Fou de peur, il jaillit et tente les lieux hauts !
Ses vingt ongles de fer grincent sur les ressauts
De la glace, et ses dents mordent les neiges dures.
Les pointes d’un torrent gelé par les froidures
Lui déchirent les flancs et ne l’arrêtent pas.
Il s’amasse, ou s’allonge, il fait de petits pas
Ou de grands bonds, et quand, noir fardeau qui se hisse,
Il surmonte la cime au loin dominatrice,
L’écarlate rondeur règne en face de lui !

Alors il geint d’angoisse.

Alors il geint d’angoisse. Où donc n’a-t-il pas fui ?

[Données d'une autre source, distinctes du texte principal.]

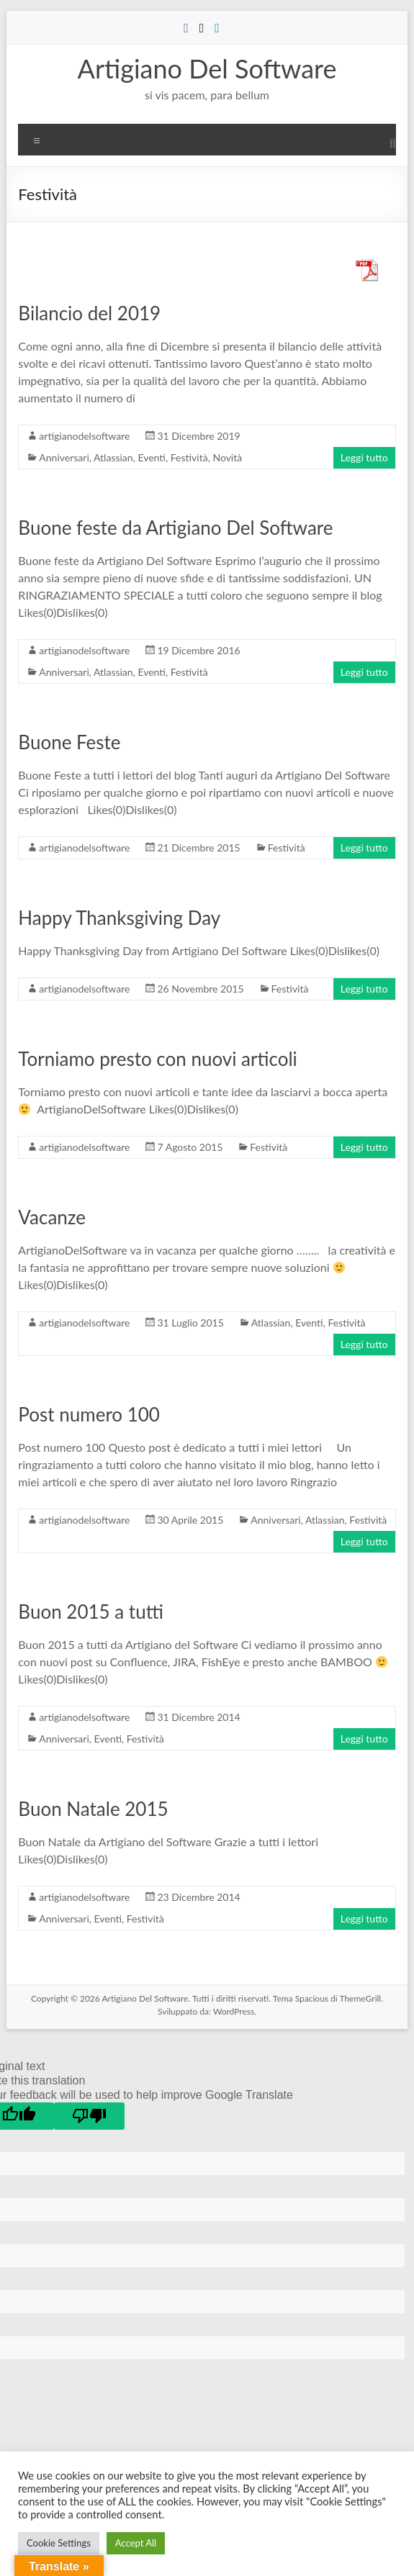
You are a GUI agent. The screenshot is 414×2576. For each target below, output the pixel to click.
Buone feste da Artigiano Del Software (175, 527)
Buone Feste (69, 742)
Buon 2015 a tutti (90, 1611)
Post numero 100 (89, 1414)
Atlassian (113, 457)
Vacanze (52, 1217)
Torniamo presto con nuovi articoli (157, 1058)
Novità (227, 457)
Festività (189, 457)
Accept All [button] (135, 2543)
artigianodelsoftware (84, 436)
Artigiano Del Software (207, 68)
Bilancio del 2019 (89, 313)
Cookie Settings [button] (59, 2543)
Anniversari (64, 457)
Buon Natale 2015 (93, 1808)
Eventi (152, 457)
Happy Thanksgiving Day (119, 917)
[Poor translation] (89, 2116)
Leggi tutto (364, 457)
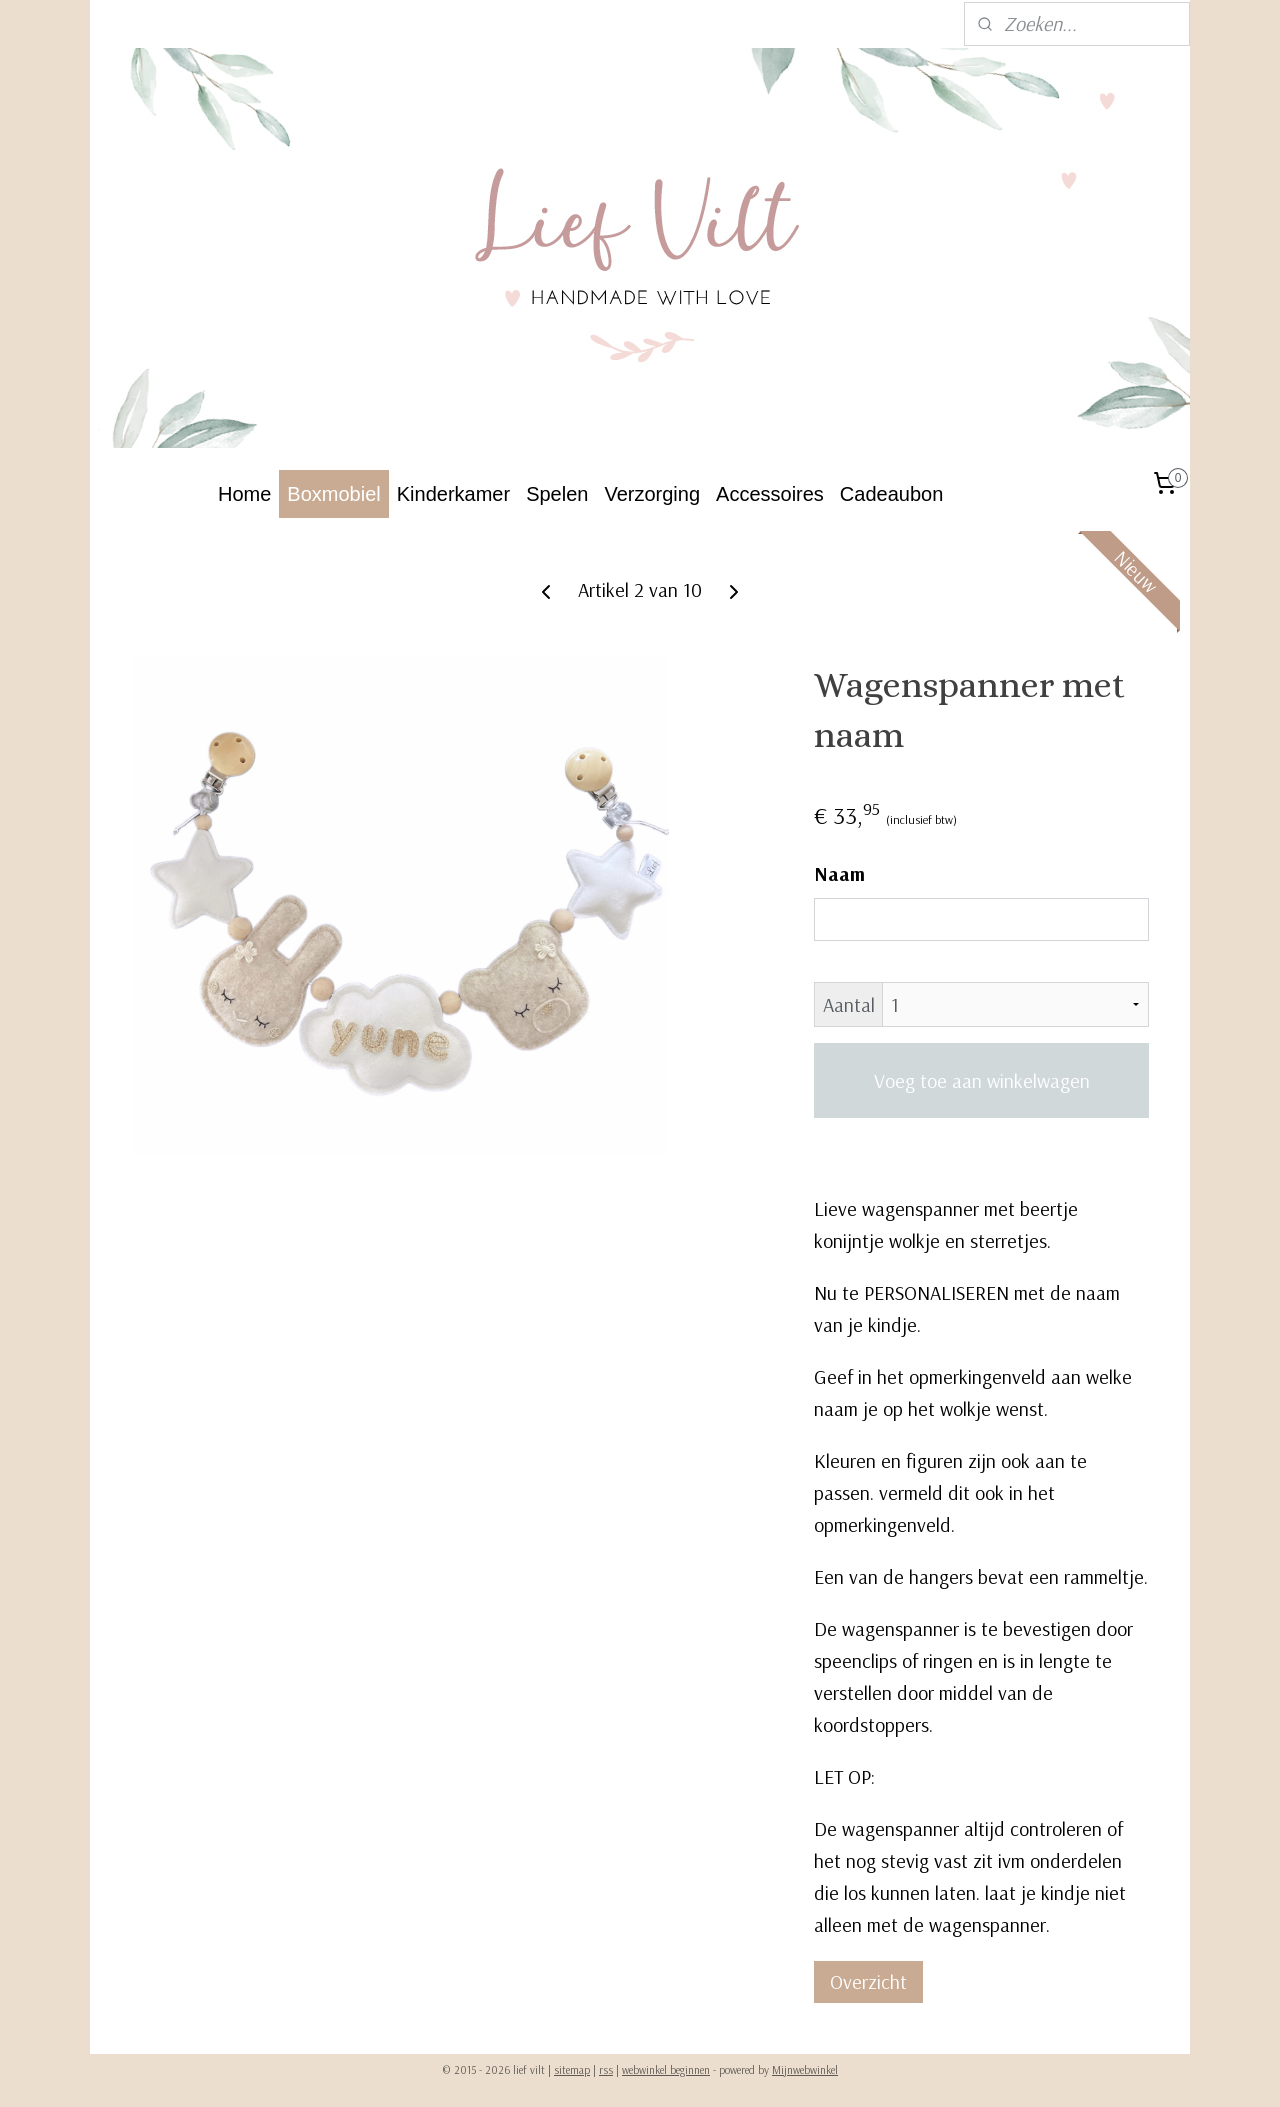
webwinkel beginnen (666, 2070)
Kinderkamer (453, 494)
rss (606, 2070)
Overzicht (868, 1981)
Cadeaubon (891, 494)
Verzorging (652, 494)
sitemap (572, 2070)
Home (244, 494)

Dans la neige. Des crocs, des griffes et du ventre
Il défonce le sol où sa forme obscure entre.
La dure blancheur casse, ou, sous la chaleur, fond.
Il creuse encor. Autour du trou déjà profond
S’élève en bords épais la neige qu’il déplace.
Mais la fouille dénude une paroi de glace !
Et la bête, devant l’inattendu miroir,
Se pétrifie en la stupeur de toujours voir,
Comme un disque de chair pourpre autour des vertèbres,
Le soleil de minuit saigner dans les ténèbres !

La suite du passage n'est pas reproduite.